_Task to carry out_: Reproduce all lines of the listing below in which the word "Holiday" occurs.

——————

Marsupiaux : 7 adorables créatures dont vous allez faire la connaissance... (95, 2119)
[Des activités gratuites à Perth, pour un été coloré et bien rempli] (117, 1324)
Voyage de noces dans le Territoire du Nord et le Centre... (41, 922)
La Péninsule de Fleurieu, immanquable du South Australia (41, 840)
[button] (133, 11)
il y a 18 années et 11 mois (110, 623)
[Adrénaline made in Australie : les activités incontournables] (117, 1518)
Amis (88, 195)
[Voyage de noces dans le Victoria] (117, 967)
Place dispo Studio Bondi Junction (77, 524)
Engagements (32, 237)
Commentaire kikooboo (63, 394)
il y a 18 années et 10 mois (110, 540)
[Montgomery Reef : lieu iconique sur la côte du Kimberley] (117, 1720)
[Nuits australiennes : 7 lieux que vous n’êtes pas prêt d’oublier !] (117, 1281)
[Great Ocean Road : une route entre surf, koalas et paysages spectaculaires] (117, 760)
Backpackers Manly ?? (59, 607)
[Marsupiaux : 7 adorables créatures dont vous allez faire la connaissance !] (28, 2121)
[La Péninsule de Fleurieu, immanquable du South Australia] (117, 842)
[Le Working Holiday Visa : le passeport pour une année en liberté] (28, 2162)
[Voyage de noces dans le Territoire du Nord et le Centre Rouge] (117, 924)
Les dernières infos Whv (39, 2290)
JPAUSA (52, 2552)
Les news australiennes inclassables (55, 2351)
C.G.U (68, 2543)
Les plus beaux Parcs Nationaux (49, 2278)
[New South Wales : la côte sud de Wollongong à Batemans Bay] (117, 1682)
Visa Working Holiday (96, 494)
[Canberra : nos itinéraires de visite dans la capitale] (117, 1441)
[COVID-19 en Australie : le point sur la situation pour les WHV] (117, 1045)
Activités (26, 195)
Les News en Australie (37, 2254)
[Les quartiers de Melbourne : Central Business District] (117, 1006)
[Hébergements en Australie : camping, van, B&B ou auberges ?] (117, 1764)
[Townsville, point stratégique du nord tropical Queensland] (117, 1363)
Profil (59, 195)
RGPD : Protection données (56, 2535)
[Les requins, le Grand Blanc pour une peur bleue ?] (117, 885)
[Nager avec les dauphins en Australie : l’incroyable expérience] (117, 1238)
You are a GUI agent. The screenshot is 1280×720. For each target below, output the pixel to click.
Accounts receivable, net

——————

_Finished task_:
[Le Working Holiday Visa : le passeport pour une année en liberté] (28, 2162)
Visa Working Holiday (96, 494)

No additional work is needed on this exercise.